Stated problem
Write out each of the following entries word for word, keeping every line as it appears.

***** Excerpted records

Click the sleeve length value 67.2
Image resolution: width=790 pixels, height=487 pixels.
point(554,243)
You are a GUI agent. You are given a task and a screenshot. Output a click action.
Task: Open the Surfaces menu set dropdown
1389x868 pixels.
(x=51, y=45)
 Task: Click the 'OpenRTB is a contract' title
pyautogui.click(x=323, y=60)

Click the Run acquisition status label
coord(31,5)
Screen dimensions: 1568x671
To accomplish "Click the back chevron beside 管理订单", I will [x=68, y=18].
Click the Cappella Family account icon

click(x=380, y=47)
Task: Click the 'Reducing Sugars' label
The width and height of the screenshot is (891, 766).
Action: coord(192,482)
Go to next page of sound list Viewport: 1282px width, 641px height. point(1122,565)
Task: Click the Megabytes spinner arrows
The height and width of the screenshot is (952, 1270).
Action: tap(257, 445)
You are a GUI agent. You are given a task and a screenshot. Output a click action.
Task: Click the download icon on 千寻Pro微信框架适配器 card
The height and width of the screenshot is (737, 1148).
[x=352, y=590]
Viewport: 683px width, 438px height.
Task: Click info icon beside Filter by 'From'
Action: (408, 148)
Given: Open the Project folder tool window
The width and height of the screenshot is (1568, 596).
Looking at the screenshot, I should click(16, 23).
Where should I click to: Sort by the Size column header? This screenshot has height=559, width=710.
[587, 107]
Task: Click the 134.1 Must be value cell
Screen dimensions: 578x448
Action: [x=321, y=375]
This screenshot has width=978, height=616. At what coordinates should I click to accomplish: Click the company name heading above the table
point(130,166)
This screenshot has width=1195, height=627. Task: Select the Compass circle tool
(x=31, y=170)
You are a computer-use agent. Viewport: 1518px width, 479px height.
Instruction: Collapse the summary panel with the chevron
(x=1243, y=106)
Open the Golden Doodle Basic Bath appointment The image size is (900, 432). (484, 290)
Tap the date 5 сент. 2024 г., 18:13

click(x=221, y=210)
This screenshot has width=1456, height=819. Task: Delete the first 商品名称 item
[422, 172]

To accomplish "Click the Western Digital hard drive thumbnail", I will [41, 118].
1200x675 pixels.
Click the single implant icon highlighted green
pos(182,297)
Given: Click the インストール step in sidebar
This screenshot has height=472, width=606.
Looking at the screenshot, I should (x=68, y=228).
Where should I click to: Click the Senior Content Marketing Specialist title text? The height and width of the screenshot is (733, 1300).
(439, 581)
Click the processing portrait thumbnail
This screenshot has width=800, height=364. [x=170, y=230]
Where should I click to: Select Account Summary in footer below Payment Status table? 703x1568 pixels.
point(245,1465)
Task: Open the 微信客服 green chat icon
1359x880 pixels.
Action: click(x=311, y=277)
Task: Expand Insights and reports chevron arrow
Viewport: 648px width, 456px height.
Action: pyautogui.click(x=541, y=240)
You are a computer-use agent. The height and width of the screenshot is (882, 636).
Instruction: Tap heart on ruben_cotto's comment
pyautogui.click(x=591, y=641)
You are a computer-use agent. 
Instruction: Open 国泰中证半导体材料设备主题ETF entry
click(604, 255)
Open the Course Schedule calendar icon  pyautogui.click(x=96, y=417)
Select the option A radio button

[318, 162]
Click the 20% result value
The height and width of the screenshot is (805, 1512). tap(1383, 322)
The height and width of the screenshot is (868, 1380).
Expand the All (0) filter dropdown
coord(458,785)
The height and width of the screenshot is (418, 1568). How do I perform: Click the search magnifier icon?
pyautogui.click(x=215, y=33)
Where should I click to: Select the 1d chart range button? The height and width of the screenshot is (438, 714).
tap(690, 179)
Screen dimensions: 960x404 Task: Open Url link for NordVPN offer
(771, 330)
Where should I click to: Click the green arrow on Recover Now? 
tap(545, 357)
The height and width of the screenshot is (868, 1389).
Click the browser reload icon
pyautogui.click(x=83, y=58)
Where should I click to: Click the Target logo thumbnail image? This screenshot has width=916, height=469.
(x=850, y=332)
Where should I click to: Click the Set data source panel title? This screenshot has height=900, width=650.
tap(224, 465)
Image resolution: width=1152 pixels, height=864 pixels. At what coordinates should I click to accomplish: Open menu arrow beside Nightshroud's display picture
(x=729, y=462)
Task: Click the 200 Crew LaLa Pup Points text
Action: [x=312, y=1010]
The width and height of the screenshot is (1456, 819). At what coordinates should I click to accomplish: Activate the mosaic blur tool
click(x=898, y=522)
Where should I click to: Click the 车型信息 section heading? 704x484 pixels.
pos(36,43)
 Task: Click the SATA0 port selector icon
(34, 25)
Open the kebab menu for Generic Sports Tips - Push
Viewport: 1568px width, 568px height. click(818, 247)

**********

Task response
Click the sleeve length value 67.2
Image resolution: width=790 pixels, height=487 pixels.
point(554,243)
You are a GUI agent. You are given a task and a screenshot. Output a click action.
Task: Open the Surfaces menu set dropdown
1389x868 pixels.
(x=51, y=45)
 Task: Click the 'OpenRTB is a contract' title
pyautogui.click(x=323, y=60)

Click the Run acquisition status label
coord(31,5)
Screen dimensions: 1568x671
To accomplish "Click the back chevron beside 管理订单", I will [x=68, y=18].
Click the Cappella Family account icon

click(x=380, y=47)
Task: Click the 'Reducing Sugars' label
The width and height of the screenshot is (891, 766).
Action: coord(192,482)
Go to next page of sound list Viewport: 1282px width, 641px height. point(1122,565)
Task: Click the Megabytes spinner arrows
The height and width of the screenshot is (952, 1270).
Action: tap(257, 445)
You are a GUI agent. You are given a task and a screenshot. Output a click action.
Task: Click the download icon on 千寻Pro微信框架适配器 card
The height and width of the screenshot is (737, 1148).
[x=352, y=590]
Viewport: 683px width, 438px height.
Task: Click info icon beside Filter by 'From'
Action: (408, 148)
Given: Open the Project folder tool window
The width and height of the screenshot is (1568, 596).
Looking at the screenshot, I should click(16, 23).
Where should I click to: Sort by the Size column header? This screenshot has height=559, width=710.
[587, 107]
Task: Click the 134.1 Must be value cell
Screen dimensions: 578x448
Action: [x=321, y=375]
This screenshot has width=978, height=616. At what coordinates should I click to accomplish: Click the company name heading above the table
point(130,166)
This screenshot has width=1195, height=627. Task: Select the Compass circle tool
(x=31, y=170)
You are a computer-use agent. Viewport: 1518px width, 479px height.
Instruction: Collapse the summary panel with the chevron
(x=1243, y=106)
Open the Golden Doodle Basic Bath appointment The image size is (900, 432). (484, 290)
Tap the date 5 сент. 2024 г., 18:13

click(x=221, y=210)
This screenshot has width=1456, height=819. Task: Delete the first 商品名称 item
[422, 172]

To accomplish "Click the Western Digital hard drive thumbnail", I will [41, 118].
1200x675 pixels.
Click the single implant icon highlighted green
pos(182,297)
Given: Click the インストール step in sidebar
This screenshot has height=472, width=606.
Looking at the screenshot, I should (x=68, y=228).
Where should I click to: Click the Senior Content Marketing Specialist title text? The height and width of the screenshot is (733, 1300).
(439, 581)
Click the processing portrait thumbnail
This screenshot has width=800, height=364. [x=170, y=230]
Where should I click to: Select Account Summary in footer below Payment Status table? 703x1568 pixels.
point(245,1465)
Task: Open the 微信客服 green chat icon
1359x880 pixels.
Action: click(x=311, y=277)
Task: Expand Insights and reports chevron arrow
Viewport: 648px width, 456px height.
Action: pyautogui.click(x=541, y=240)
You are a computer-use agent. The height and width of the screenshot is (882, 636).
Instruction: Tap heart on ruben_cotto's comment
pyautogui.click(x=591, y=641)
You are a computer-use agent. 
Instruction: Open 国泰中证半导体材料设备主题ETF entry
click(604, 255)
Open the Course Schedule calendar icon  pyautogui.click(x=96, y=417)
Select the option A radio button

[318, 162]
Click the 20% result value
The height and width of the screenshot is (805, 1512). tap(1383, 322)
The height and width of the screenshot is (868, 1380).
Expand the All (0) filter dropdown
coord(458,785)
The height and width of the screenshot is (418, 1568). How do I perform: Click the search magnifier icon?
pyautogui.click(x=215, y=33)
Where should I click to: Select the 1d chart range button? The height and width of the screenshot is (438, 714).
tap(690, 179)
Screen dimensions: 960x404 Task: Open Url link for NordVPN offer
(771, 330)
Where should I click to: Click the green arrow on Recover Now? 
tap(545, 357)
The height and width of the screenshot is (868, 1389).
Click the browser reload icon
pyautogui.click(x=83, y=58)
Where should I click to: Click the Target logo thumbnail image? This screenshot has width=916, height=469.
(x=850, y=332)
Where should I click to: Click the Set data source panel title? This screenshot has height=900, width=650.
tap(224, 465)
Image resolution: width=1152 pixels, height=864 pixels. At what coordinates should I click to accomplish: Open menu arrow beside Nightshroud's display picture
(x=729, y=462)
Task: Click the 200 Crew LaLa Pup Points text
Action: [x=312, y=1010]
The width and height of the screenshot is (1456, 819). At what coordinates should I click to accomplish: Activate the mosaic blur tool
click(x=898, y=522)
Where should I click to: Click the 车型信息 section heading? 704x484 pixels.
pos(36,43)
 Task: Click the SATA0 port selector icon
(34, 25)
Open the kebab menu for Generic Sports Tips - Push
Viewport: 1568px width, 568px height. click(818, 247)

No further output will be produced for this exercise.